Brigham Young University–Hawaii will expand its solar energy collection and storage with a second phase of its renewable energy system project. After completion, BYU–Hawaii will have more than enough energy collection to serve the entire university's needs. The renewable system will also be able to provide electricity to its neighboring sister institutions, the Polynesian Cultural Center and the Laie Hawaii Temple.
"As a university, we strive to be good stewards over our resources,” said BYU–Hawaii President John S.K. Kauwe III. "We are very proud of the progress we've made towards becoming a sustainable campus." The completion of this phase will mean the university will achieve energy independence.
Canopy photovoltaic systems like those placed in the main parking lot and parking lots around the hales will be installed over the parking lot next to the soccer field. A second, more significant site behind the Academic Nursery will feature a six-acre solar farm with panels mounted lower to the ground. Eight additional Tesla Megapack batteries will also be installed and store the increase in energy collection.
Providing for all the campus's energy needs will save millions of dollars per year. With the solar and battery system, BYU–Hawaii will also be able to avoid power fluctuations from the public grid, which happen frequently in Laie due to being at the end of two Hawaiian Electric distribution lines. In the event of a longer power outage, fully charged batteries will be able to provide four to five days of power for essential facilities.

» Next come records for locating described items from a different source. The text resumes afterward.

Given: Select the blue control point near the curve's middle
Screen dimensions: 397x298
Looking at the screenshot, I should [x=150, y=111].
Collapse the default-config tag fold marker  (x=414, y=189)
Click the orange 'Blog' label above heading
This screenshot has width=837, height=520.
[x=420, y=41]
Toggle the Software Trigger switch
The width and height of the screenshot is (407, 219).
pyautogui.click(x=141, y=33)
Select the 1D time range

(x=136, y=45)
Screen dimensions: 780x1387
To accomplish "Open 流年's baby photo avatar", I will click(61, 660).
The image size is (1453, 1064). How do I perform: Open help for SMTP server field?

"To self-sustain BYU–Hawaii's electrical needs is really exciting," said Kevin Schlag, operations vice president. "We will improve our ability to sustain our facilities. Even more exciting is that BYU–Hawaii will be able to do the same for the Polynesian Cultural Center and the Laie Hawaii Temple." With the increase in capability planned in phase two, essentially 100% of the day-to-day electricity needs of PCC and the Laie Hawaii Temple will be provided for given good weather conditions outside of large storm events.
Following the completion of phase one of the renewable energy project in June of 2022, BYU–Hawaii's system includes 9164 solar panels and 8200 kWh of battery storage capacity. Currently, about 39% of the university's electricity usage is provided from the sun. Once this next phase of the solar project is complete, projected for the end of 2024, BYU–Hawaii will have 18,100 panels, 9.5 MW (40 MWh) battery capacity, and will be able to collect and convert up to 14,548 MWh of electricity per year.
"Laie is a beautiful, unique, and special place," said Vice President Schlag. "This project is a big step in fulfilling our kuleana as caretakers of this area." This addition to the university's renewable energy system demonstrates a deeper commitment to sustainability and environmental stewardship. This project will make BYU–Hawaii more financially responsible, and the university will be able to dramatically reduce its carbon footprint compared to what it was only three years ago.